[Written problem] Copy out the whole book review below word for word, keeping every line as it appears.

Pub Date: Oct. 15th, 2014
ISBN: 978-1-60598-657-9
Publisher: Pegasus Crime

A convoluted tale involving a U.S. president who’s a religious fundamentalist, a worldwide "epidemic of hallucinations" and earthquakes that leave no physical damage. 

Much of the book's first half establishes elements of Galt’s fragile new world and shadows his theme of unintended consequences. His protagonist, Dr. John Macbeth, is an American-trained psychiatrist at Denmark’s "Copenhagen Cognitive Mapping Project." That enterprise is replicating the human brain in a computer in spite of worries that it might lead to "the Singularity, when technology and artificial intelligence will surpass human intelligence." Macbeth has traveled to Boston, his former home, for a conference. While there, he visits with his brother, Casey, who has his own conference to attend soon. He’s scheduled to go to London and a scientific meeting about the "Prometheus Answer…the definitive, elegant solution that solves, once and for all, the way the universe works." Meanwhile, another psychiatrist is called to Camp David to consult with President Elizabeth Yates, who is experiencing visions of past presidents long-dead. Yates is not alone in her supposed delusion. Around the world, bizarre psychic phenomena are unfolding: A French teenager believes she’s watching Joan of Arc’s execution; a Dutch boy observes a Viking raid; a Boston woman experiences a Paleozoic jungle. All this "Temporary Non-Pathological Hallucinatory Syndrome"—"a feeling of inexplicable resonances"—comes with a grocery list of complicated psychiatric and quantum physics terminology and regular references to a mysterious author and his book that is—or isn’t—buried somewhere deep in the Internet. Characters are hard to care about, and narrative threads (the president’s, the Mapping Project originator's, etc.) fall by the wayside. Although offense might be taken because of derogatory references to religion, the intellectual premise and cautionary philosophy in Galt’s complexly plotted novel are worthy subjects. Be prepared for some heavy reading on the hubristic hypothesis that "[s]cience will make us God."

A complex thriller with a cagey "what’d I miss?" conclusion.

[Data extract]
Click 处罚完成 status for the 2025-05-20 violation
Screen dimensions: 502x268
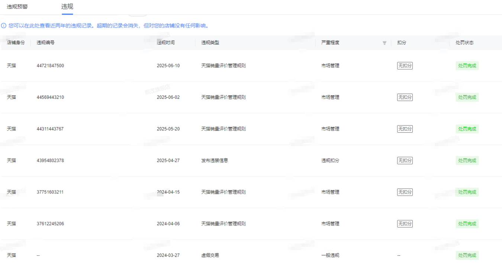pos(467,129)
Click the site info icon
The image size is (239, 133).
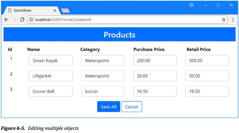[31, 20]
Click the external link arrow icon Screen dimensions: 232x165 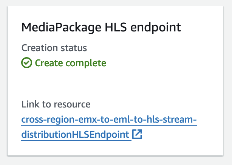click(x=137, y=134)
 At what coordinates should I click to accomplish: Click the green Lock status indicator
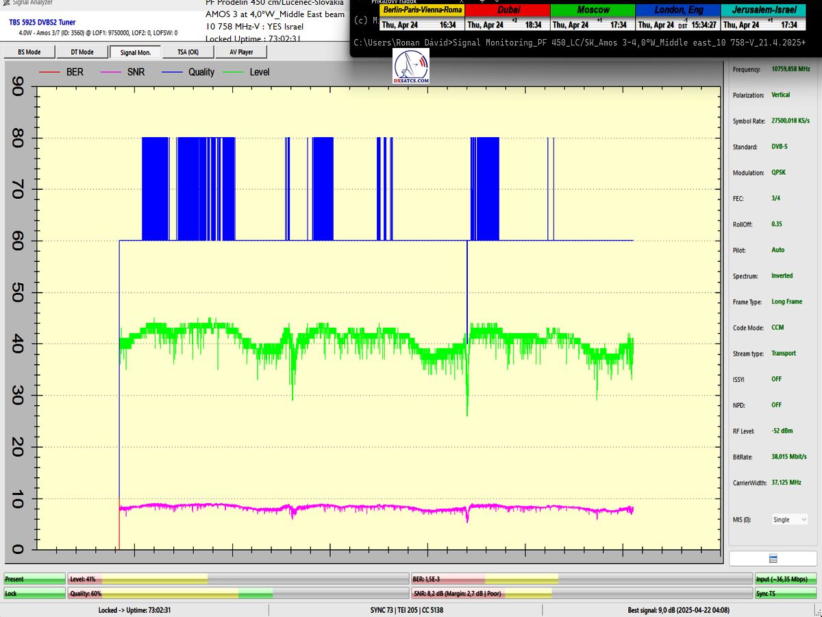point(34,593)
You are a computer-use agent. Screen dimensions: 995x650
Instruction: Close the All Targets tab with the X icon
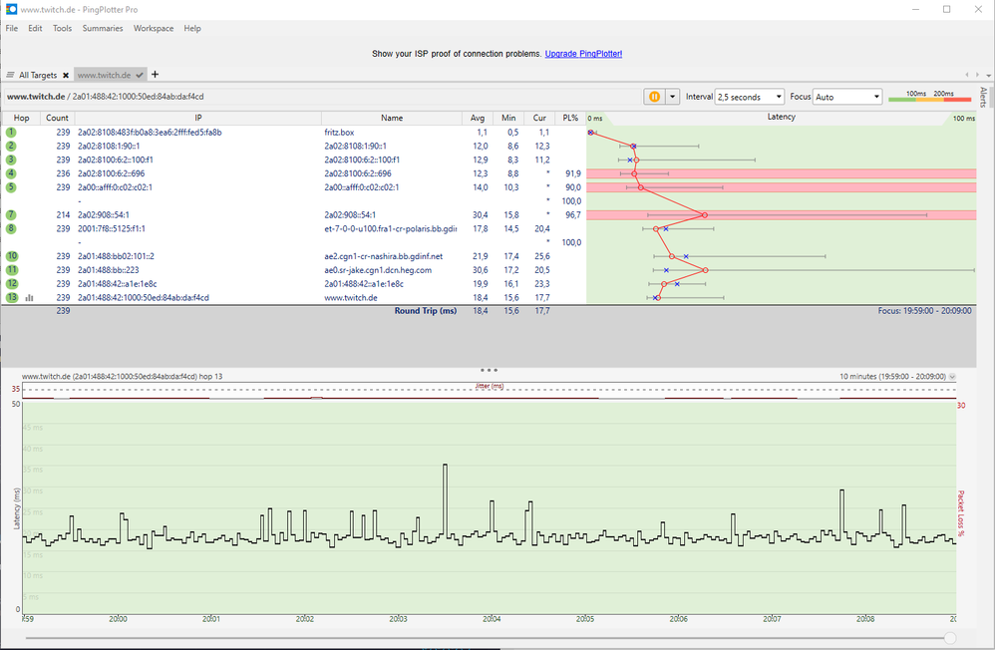click(66, 75)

[Reply]
Pub Date: Oct. 15th, 2014
ISBN: 978-1-60598-657-9
Publisher: Pegasus Crime

A convoluted tale involving a U.S. president who’s a religious fundamentalist, a worldwide "epidemic of hallucinations" and earthquakes that leave no physical damage. 

Much of the book's first half establishes elements of Galt’s fragile new world and shadows his theme of unintended consequences. His protagonist, Dr. John Macbeth, is an American-trained psychiatrist at Denmark’s "Copenhagen Cognitive Mapping Project." That enterprise is replicating the human brain in a computer in spite of worries that it might lead to "the Singularity, when technology and artificial intelligence will surpass human intelligence." Macbeth has traveled to Boston, his former home, for a conference. While there, he visits with his brother, Casey, who has his own conference to attend soon. He’s scheduled to go to London and a scientific meeting about the "Prometheus Answer…the definitive, elegant solution that solves, once and for all, the way the universe works." Meanwhile, another psychiatrist is called to Camp David to consult with President Elizabeth Yates, who is experiencing visions of past presidents long-dead. Yates is not alone in her supposed delusion. Around the world, bizarre psychic phenomena are unfolding: A French teenager believes she’s watching Joan of Arc’s execution; a Dutch boy observes a Viking raid; a Boston woman experiences a Paleozoic jungle. All this "Temporary Non-Pathological Hallucinatory Syndrome"—"a feeling of inexplicable resonances"—comes with a grocery list of complicated psychiatric and quantum physics terminology and regular references to a mysterious author and his book that is—or isn’t—buried somewhere deep in the Internet. Characters are hard to care about, and narrative threads (the president’s, the Mapping Project originator's, etc.) fall by the wayside. Although offense might be taken because of derogatory references to religion, the intellectual premise and cautionary philosophy in Galt’s complexly plotted novel are worthy subjects. Be prepared for some heavy reading on the hubristic hypothesis that "[s]cience will make us God."

A complex thriller with a cagey "what’d I miss?" conclusion.